**What this task involves**
Write out the data exactly, please, and omit the pictures.

**Collected data**

_ _ _

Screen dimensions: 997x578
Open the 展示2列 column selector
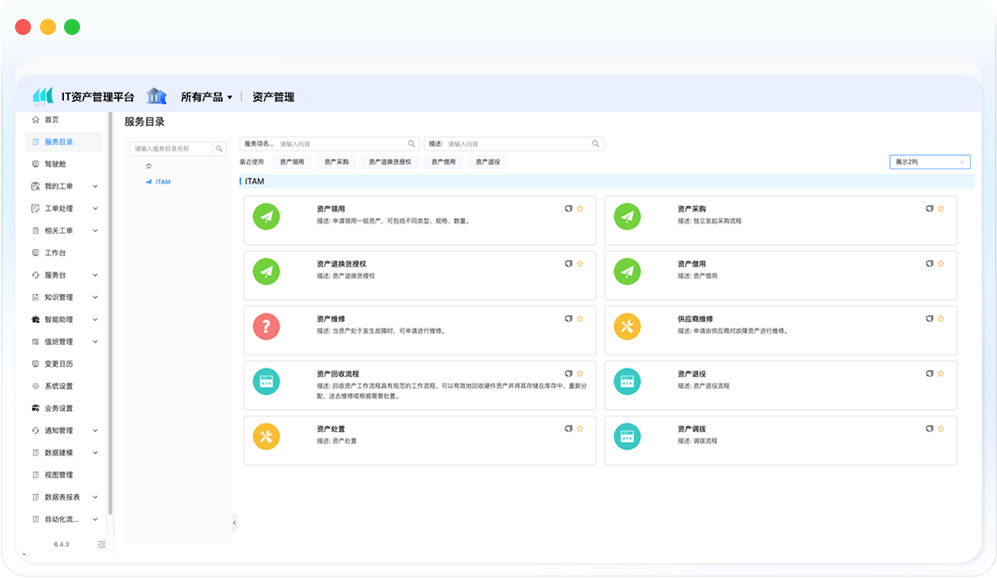point(929,161)
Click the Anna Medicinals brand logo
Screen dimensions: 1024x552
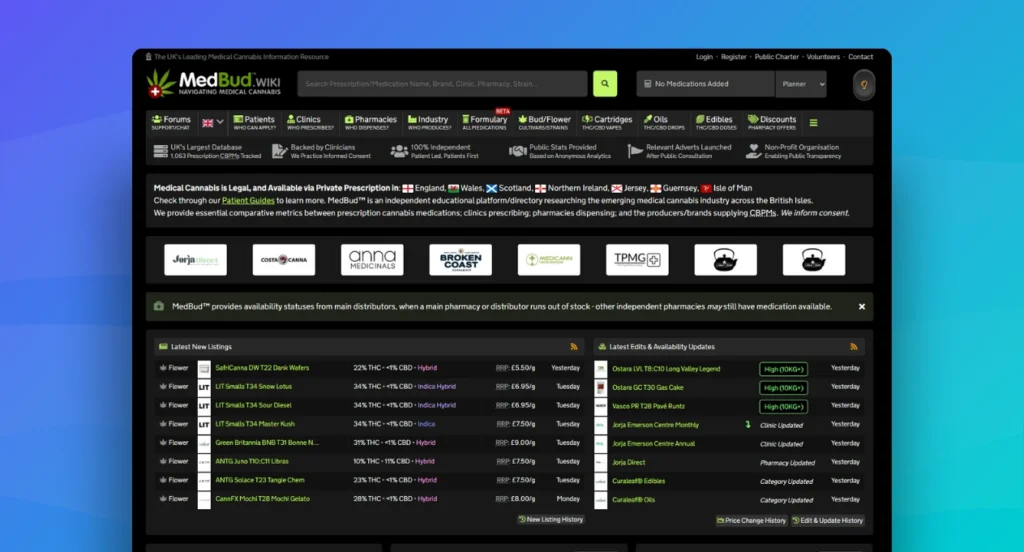(x=372, y=260)
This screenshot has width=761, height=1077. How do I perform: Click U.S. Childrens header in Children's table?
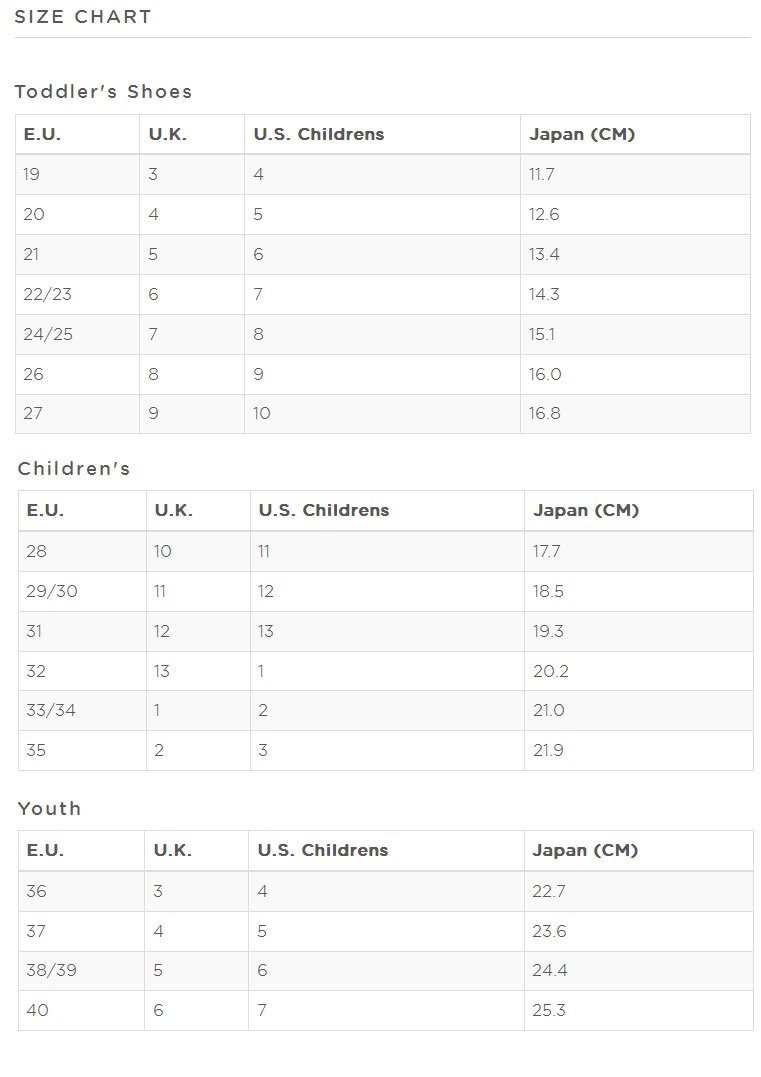tap(323, 511)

_ _ _

**Response area**
Screen dimensions: 997x578
Open the 展示2列 column selector
point(929,161)
Click the Anna Medicinals brand logo
Screen dimensions: 1024x552
(x=372, y=260)
This screenshot has width=761, height=1077. How do I perform: Click U.S. Childrens header in Children's table?
tap(323, 511)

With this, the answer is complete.